═══ Supplied entries ═══

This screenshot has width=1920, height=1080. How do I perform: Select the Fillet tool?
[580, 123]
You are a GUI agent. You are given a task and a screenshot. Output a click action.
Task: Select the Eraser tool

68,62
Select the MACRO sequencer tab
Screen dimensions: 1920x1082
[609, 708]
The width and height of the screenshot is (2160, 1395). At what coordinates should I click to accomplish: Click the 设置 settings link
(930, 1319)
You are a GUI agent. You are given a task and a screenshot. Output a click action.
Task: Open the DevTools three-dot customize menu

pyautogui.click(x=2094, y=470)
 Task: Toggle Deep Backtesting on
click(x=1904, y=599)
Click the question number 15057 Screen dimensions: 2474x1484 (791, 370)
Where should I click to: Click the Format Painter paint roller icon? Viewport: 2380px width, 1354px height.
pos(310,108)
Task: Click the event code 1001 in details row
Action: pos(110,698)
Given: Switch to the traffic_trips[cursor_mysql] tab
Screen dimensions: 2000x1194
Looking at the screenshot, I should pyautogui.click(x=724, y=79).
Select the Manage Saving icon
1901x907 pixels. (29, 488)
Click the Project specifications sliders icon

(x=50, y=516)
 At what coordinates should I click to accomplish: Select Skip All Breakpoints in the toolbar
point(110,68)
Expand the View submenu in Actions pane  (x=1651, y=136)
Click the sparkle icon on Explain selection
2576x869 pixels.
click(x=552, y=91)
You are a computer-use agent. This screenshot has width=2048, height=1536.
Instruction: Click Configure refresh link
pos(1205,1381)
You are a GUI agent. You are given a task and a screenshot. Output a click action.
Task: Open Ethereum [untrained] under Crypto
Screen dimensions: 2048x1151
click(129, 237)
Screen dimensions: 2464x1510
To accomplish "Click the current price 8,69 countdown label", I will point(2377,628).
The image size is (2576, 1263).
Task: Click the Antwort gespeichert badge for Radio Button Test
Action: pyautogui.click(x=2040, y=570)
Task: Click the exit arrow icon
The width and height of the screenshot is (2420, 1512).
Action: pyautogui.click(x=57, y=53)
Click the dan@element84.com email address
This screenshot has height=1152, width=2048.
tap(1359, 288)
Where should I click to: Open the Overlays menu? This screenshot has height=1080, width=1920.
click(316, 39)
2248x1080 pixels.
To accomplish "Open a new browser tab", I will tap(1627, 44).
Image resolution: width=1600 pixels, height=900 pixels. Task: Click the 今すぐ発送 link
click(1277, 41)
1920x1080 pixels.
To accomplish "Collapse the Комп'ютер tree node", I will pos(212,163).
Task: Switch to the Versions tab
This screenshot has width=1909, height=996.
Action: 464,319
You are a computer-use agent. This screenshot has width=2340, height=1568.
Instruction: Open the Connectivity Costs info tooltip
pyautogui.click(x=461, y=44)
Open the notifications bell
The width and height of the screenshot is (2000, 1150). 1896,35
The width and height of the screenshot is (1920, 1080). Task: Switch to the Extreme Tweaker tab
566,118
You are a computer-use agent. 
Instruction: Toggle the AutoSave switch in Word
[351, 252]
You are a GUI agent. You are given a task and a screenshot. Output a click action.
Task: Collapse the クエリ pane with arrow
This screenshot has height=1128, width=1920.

═══

[How to complete this task]
Repeat the whole listing exactly. Leave nothing out.

[Exercise response]
This screenshot has width=1920, height=1080. How do I perform: Select the Fillet tool?
[580, 123]
You are a GUI agent. You are given a task and a screenshot. Output a click action.
Task: Select the Eraser tool

68,62
Select the MACRO sequencer tab
Screen dimensions: 1920x1082
[609, 708]
The width and height of the screenshot is (2160, 1395). At what coordinates should I click to accomplish: Click the 设置 settings link
(930, 1319)
You are a GUI agent. You are given a task and a screenshot. Output a click action.
Task: Open the DevTools three-dot customize menu

pyautogui.click(x=2094, y=470)
 Task: Toggle Deep Backtesting on
click(x=1904, y=599)
Click the question number 15057 Screen dimensions: 2474x1484 (791, 370)
Where should I click to: Click the Format Painter paint roller icon? Viewport: 2380px width, 1354px height.
pos(310,108)
Task: Click the event code 1001 in details row
Action: pos(110,698)
Given: Switch to the traffic_trips[cursor_mysql] tab
Screen dimensions: 2000x1194
Looking at the screenshot, I should pyautogui.click(x=724, y=79).
Select the Manage Saving icon
1901x907 pixels. (29, 488)
Click the Project specifications sliders icon

(x=50, y=516)
 At what coordinates should I click to accomplish: Select Skip All Breakpoints in the toolbar
point(110,68)
Expand the View submenu in Actions pane  (x=1651, y=136)
Click the sparkle icon on Explain selection
2576x869 pixels.
click(x=552, y=91)
You are a computer-use agent. This screenshot has width=2048, height=1536.
Instruction: Click Configure refresh link
pos(1205,1381)
You are a GUI agent. You are given a task and a screenshot. Output a click action.
Task: Open Ethereum [untrained] under Crypto
Screen dimensions: 2048x1151
click(129, 237)
Screen dimensions: 2464x1510
To accomplish "Click the current price 8,69 countdown label", I will point(2377,628).
The image size is (2576, 1263).
Task: Click the Antwort gespeichert badge for Radio Button Test
Action: pyautogui.click(x=2040, y=570)
Task: Click the exit arrow icon
The width and height of the screenshot is (2420, 1512).
Action: pyautogui.click(x=57, y=53)
Click the dan@element84.com email address
This screenshot has height=1152, width=2048.
tap(1359, 288)
Where should I click to: Open the Overlays menu? This screenshot has height=1080, width=1920.
click(316, 39)
2248x1080 pixels.
To accomplish "Open a new browser tab", I will tap(1627, 44).
Image resolution: width=1600 pixels, height=900 pixels. Task: Click the 今すぐ発送 link
click(1277, 41)
1920x1080 pixels.
To accomplish "Collapse the Комп'ютер tree node", I will pos(212,163).
Task: Switch to the Versions tab
This screenshot has width=1909, height=996.
Action: 464,319
You are a computer-use agent. This screenshot has width=2340, height=1568.
Instruction: Open the Connectivity Costs info tooltip
pyautogui.click(x=461, y=44)
Open the notifications bell
The width and height of the screenshot is (2000, 1150). 1896,35
The width and height of the screenshot is (1920, 1080). Task: Switch to the Extreme Tweaker tab
566,118
You are a computer-use agent. 
Instruction: Toggle the AutoSave switch in Word
[351, 252]
You are a GUI agent. You are given a task and a screenshot. Output a click action.
Task: Collapse the クエリ pane with arrow
This screenshot has height=1128, width=1920.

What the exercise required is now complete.